In retooling our QA lab we've dropped the number of machines by half...and become more productive! Our work involves constantly re-installing windows service packes, hardware drivers, and assorted telephony software. Turns out that looking after of lots of machines was wasting time. We didn't used to have an organized way of managing the machines; we didn't know what was already on them, especially after a week of testing.

The cry always went out for more machines, which arrived "clean" and ready to go. Of course, after a testing cycle the new machine could end up just as messed up as all the others. Later, when the next release rolled around it was "we need more machines" all over again.
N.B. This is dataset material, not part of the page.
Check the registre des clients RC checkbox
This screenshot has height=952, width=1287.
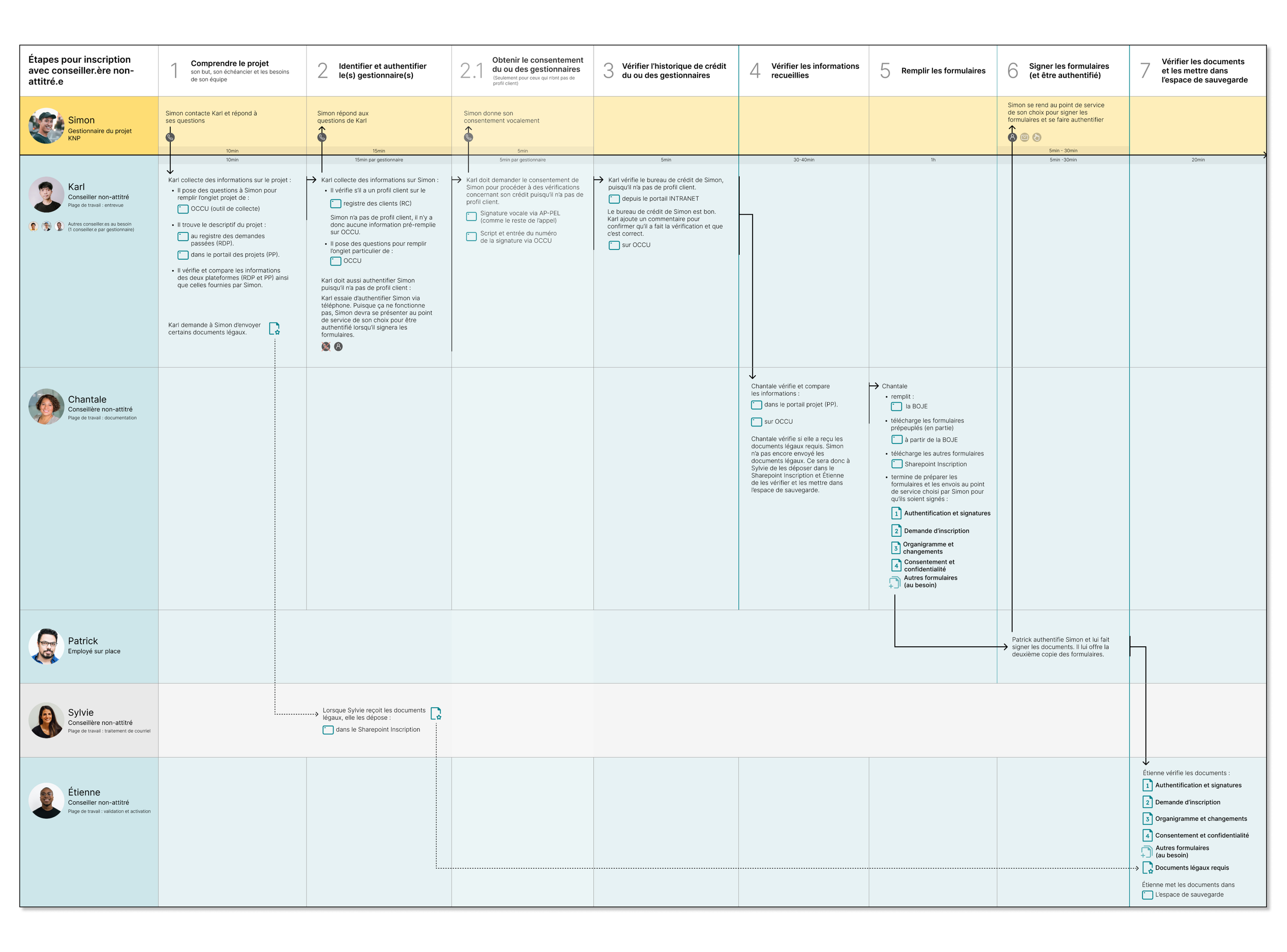pyautogui.click(x=336, y=203)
Reminds me of the old tale about the workbench with 25 screwdrivers and a set of storage slots for the screwdrivers, but only 24 slots. In the beginning each screwdriver was in its appropriately marked slot. Except #25 which someone borrows. Then another worker borrows #15. When the first worker returns, he puts #25 into the only open slot, #15's slot. Then he borrows #7. Now the second worker returns and puts #15 into slot #7. Pretty soon all the screwdrivers are in the wrong slots. The whole storage system fell apart because of a single insufficient slot.

Monday, October 30, 2006

Even in Windows-land, OSS is here

We installed Subversion and Trac here last week to replace Starteam for defect tracking and source control. Firefox and GMail/Yahoo/Hotmail are rampant. Asterisk answers the phone. All these open-source software tools have replaced commercial products. Even here in a traditionally Microsoft shop, OSS is starting to mainstream. And we didn't need to switch to Linux to do it. Yes, the Asterisk box runs Linux, but it's just a box on the network, like GMail is a service on the larger network called the Internet. Who cares what GMail servers run; Windows clients can use it happily.
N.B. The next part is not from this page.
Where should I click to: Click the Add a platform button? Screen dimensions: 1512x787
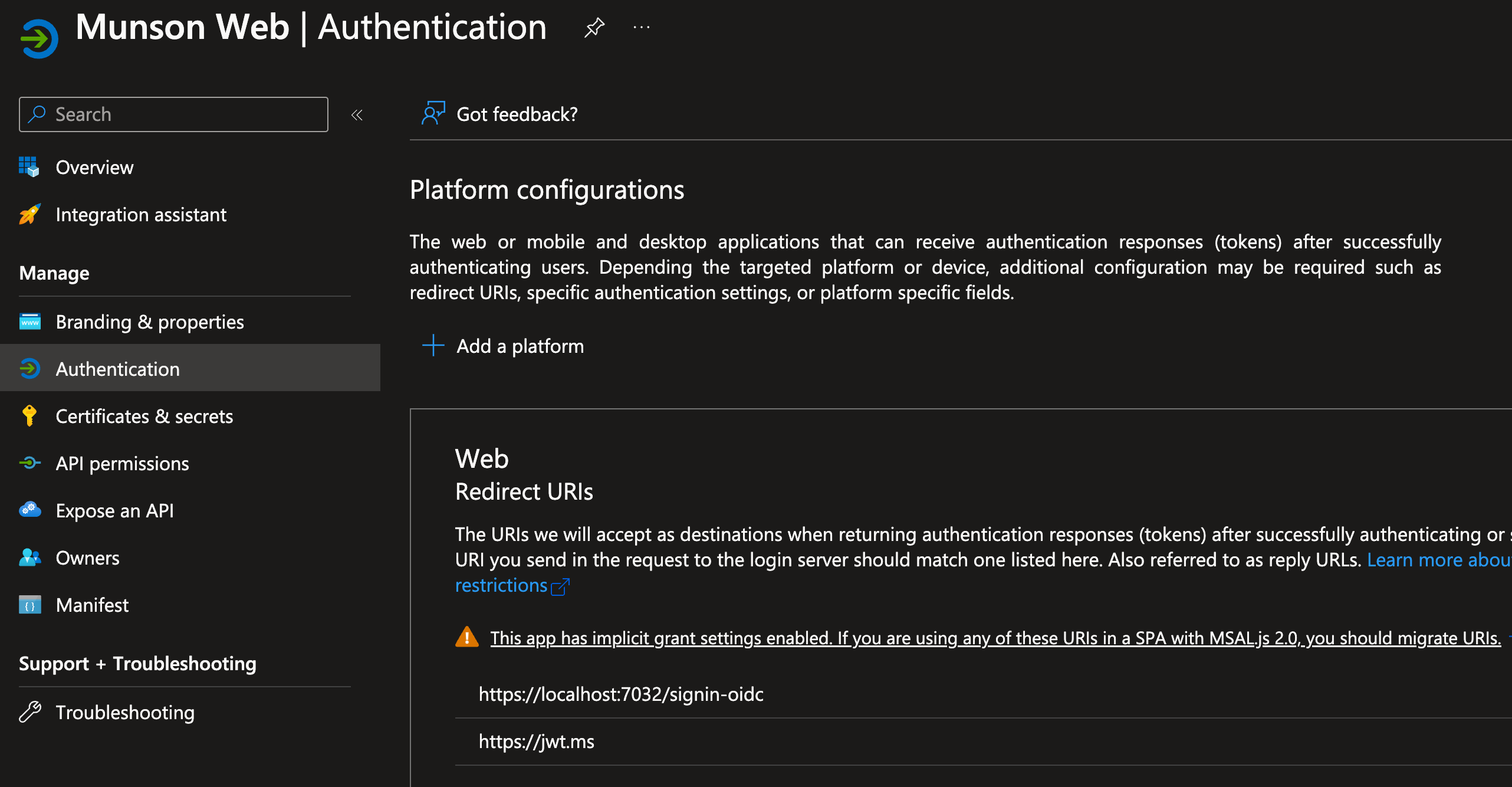pos(504,346)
Yes we still use Exchange, Visual Studio, and GotoMeeting.com. But in five years?

Tuesday, October 17, 2006

Ballmer on Vista

Scott Rosenberg has an interesting article on Ballmer's comments that Vista has come out pretty much as expected. I think there are about 30,000 programmers at the Redmond campus. It boggles the mind how that many coders can get anything done that doesn't duplicate, simulate, or break what others are doing. For many years they coped through specialization. Each programmer got something tiny, like a single Win32 API call, to work on.

Then after XP they pinned the needle the other way, and a rewrite orgy began. It produced some good things. XAML is good. They completely rewrote Window's TCP/IP stack; which is quite an act of chutzpah, and now it supports multi-core CPUs in useful ways. But overall they ended up suffering exactly the sort of problems that a Big Bang approach would bring.
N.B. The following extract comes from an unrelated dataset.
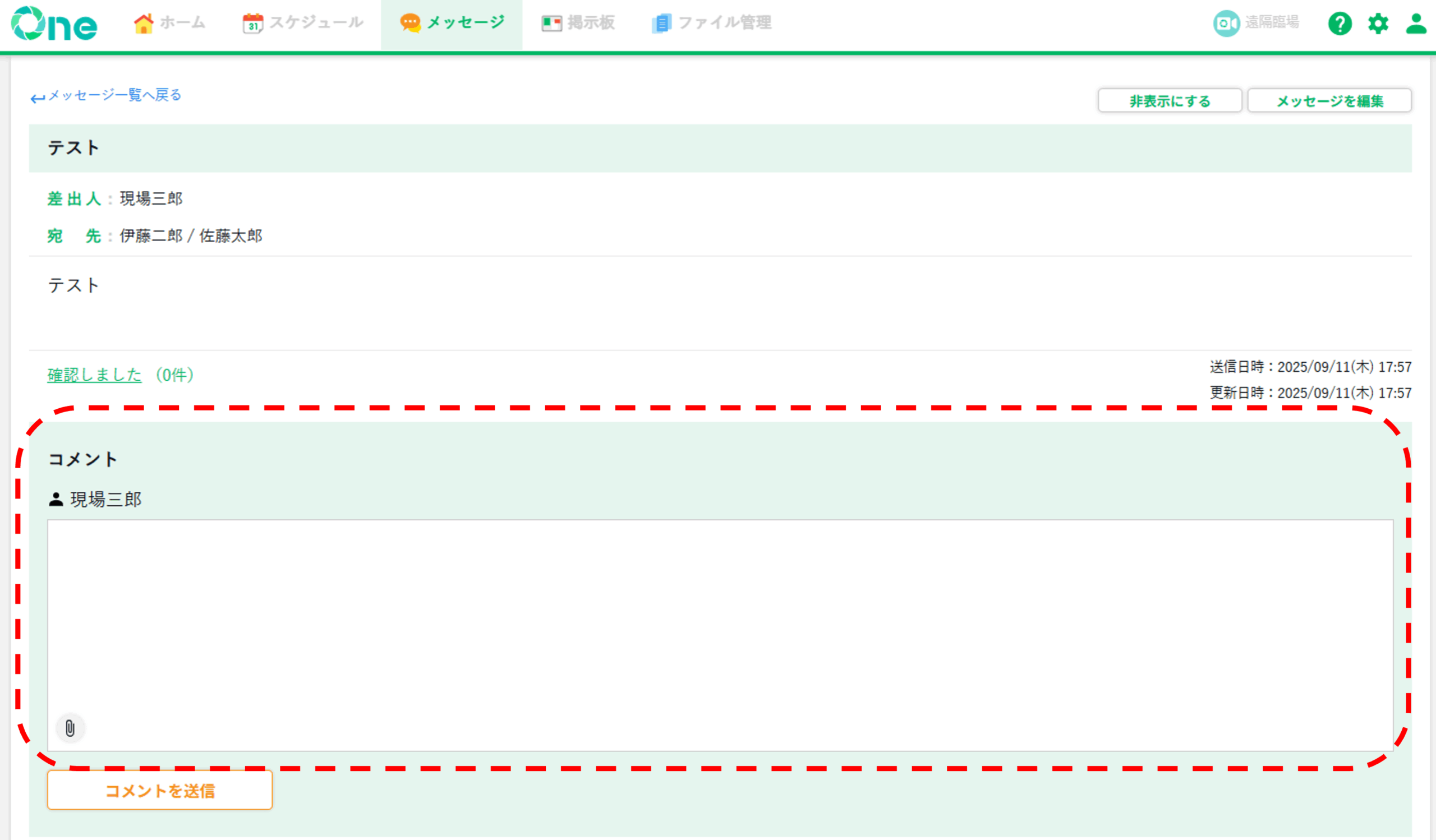Open help via question mark icon
The image size is (1436, 840).
click(1339, 24)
In a way it's a smart move though. Most people are quite happy with XP. Any next version had to be a long-term, next-generation thing. People will love Vista in 2009.

Wednesday, October 04, 2006

Estimating Software Projects

Estimating how long it will take to finish a software project is one of the toughest parts of software engineering. Luckily it's easier to get better: start making estimates now and track your accuracy.

Two rules of thumb:
  1. Make a guess and double it. I find this one surprisingly accurate. Probably because I tend to work on the same sorts of projects; but then don't most programmers!
  2. Brook's book The Mythical Man Month says that every app has a core set of functionality that can be done in X weeks. To create a product will take 9X because of all the wrapper code for config/reporting/error handling, and all the user documentation that needs to be provided. People constantly underestimate this factor of 9.
We normally provide estimates that include design, coding, user docs, but not QA. My manager likes an estimate to broken down into a list of tasks that fit on a single page. Tasks that you are most unsure of should be clearly identified by using a range such as "4-10 weeks".

The whole game of making & meeting estimates is about what features are "in" and what's "out". I like to tie estimates to an explicit list of what features users will and won't get. Requirements are bound to change, and managers sometimes have a habit of forgetting that your estimate was tied to a feature set.

As usual, Joel has written on this already.